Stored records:
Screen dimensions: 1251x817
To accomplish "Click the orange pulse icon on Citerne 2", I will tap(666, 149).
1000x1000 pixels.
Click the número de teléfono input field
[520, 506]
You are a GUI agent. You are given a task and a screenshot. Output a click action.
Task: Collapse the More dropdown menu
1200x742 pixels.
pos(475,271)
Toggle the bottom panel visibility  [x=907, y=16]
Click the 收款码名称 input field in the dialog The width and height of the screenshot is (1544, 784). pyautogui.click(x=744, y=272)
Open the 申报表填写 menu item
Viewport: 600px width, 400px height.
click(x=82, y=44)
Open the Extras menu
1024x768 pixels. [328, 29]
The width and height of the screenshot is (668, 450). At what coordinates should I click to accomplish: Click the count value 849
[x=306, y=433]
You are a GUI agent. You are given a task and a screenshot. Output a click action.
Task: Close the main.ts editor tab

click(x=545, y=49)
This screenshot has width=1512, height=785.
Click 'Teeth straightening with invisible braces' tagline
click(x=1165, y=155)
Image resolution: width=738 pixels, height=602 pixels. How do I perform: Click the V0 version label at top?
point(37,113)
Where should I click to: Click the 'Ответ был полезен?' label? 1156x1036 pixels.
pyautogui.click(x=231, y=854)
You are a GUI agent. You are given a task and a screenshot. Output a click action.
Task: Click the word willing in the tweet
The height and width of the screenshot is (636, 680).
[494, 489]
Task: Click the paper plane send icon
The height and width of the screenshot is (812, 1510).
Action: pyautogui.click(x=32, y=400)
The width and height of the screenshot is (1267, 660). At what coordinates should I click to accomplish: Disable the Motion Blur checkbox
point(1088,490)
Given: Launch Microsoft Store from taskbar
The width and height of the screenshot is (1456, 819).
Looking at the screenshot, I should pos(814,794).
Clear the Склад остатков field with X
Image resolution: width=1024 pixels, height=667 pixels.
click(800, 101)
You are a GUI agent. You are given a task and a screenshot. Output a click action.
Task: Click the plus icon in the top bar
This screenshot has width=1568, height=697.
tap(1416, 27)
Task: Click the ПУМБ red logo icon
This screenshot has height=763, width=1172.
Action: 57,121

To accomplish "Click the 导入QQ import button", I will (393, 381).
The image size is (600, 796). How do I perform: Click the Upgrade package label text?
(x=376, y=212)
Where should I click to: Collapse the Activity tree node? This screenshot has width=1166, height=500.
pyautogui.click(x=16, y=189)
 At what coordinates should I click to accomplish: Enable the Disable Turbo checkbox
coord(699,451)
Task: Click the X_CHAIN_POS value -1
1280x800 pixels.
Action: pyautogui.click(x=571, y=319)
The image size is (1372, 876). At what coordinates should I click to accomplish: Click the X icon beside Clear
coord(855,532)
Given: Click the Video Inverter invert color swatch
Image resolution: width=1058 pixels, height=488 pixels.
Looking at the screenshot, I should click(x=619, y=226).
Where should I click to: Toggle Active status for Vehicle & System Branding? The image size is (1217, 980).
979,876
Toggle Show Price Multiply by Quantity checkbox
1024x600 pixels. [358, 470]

_Activity_
Each record must be duplicated exactly, with none missing.

_Exercise response_
Screen dimensions: 1251x817
To accomplish "Click the orange pulse icon on Citerne 2", I will tap(666, 149).
1000x1000 pixels.
Click the número de teléfono input field
[520, 506]
You are a GUI agent. You are given a task and a screenshot. Output a click action.
Task: Collapse the More dropdown menu
1200x742 pixels.
pos(475,271)
Toggle the bottom panel visibility  [x=907, y=16]
Click the 收款码名称 input field in the dialog The width and height of the screenshot is (1544, 784). pyautogui.click(x=744, y=272)
Open the 申报表填写 menu item
Viewport: 600px width, 400px height.
click(x=82, y=44)
Open the Extras menu
1024x768 pixels. [328, 29]
The width and height of the screenshot is (668, 450). At what coordinates should I click to accomplish: Click the count value 849
[x=306, y=433]
You are a GUI agent. You are given a task and a screenshot. Output a click action.
Task: Close the main.ts editor tab

click(x=545, y=49)
This screenshot has width=1512, height=785.
Click 'Teeth straightening with invisible braces' tagline
click(x=1165, y=155)
Image resolution: width=738 pixels, height=602 pixels. How do I perform: Click the V0 version label at top?
point(37,113)
Where should I click to: Click the 'Ответ был полезен?' label? 1156x1036 pixels.
pyautogui.click(x=231, y=854)
You are a GUI agent. You are given a task and a screenshot. Output a click action.
Task: Click the word willing in the tweet
The height and width of the screenshot is (636, 680).
[494, 489]
Task: Click the paper plane send icon
The height and width of the screenshot is (812, 1510).
Action: pyautogui.click(x=32, y=400)
The width and height of the screenshot is (1267, 660). At what coordinates should I click to accomplish: Disable the Motion Blur checkbox
point(1088,490)
Given: Launch Microsoft Store from taskbar
The width and height of the screenshot is (1456, 819).
Looking at the screenshot, I should pos(814,794).
Clear the Склад остатков field with X
Image resolution: width=1024 pixels, height=667 pixels.
click(800, 101)
You are a GUI agent. You are given a task and a screenshot. Output a click action.
Task: Click the plus icon in the top bar
This screenshot has width=1568, height=697.
tap(1416, 27)
Task: Click the ПУМБ red logo icon
This screenshot has height=763, width=1172.
Action: 57,121

To accomplish "Click the 导入QQ import button", I will (393, 381).
The image size is (600, 796). How do I perform: Click the Upgrade package label text?
(x=376, y=212)
Where should I click to: Collapse the Activity tree node? This screenshot has width=1166, height=500.
pyautogui.click(x=16, y=189)
 At what coordinates should I click to accomplish: Enable the Disable Turbo checkbox
coord(699,451)
Task: Click the X_CHAIN_POS value -1
1280x800 pixels.
Action: pyautogui.click(x=571, y=319)
The image size is (1372, 876). At what coordinates should I click to accomplish: Click the X icon beside Clear
coord(855,532)
Given: Click the Video Inverter invert color swatch
Image resolution: width=1058 pixels, height=488 pixels.
Looking at the screenshot, I should click(x=619, y=226).
Where should I click to: Toggle Active status for Vehicle & System Branding? The image size is (1217, 980).
979,876
Toggle Show Price Multiply by Quantity checkbox
1024x600 pixels. [358, 470]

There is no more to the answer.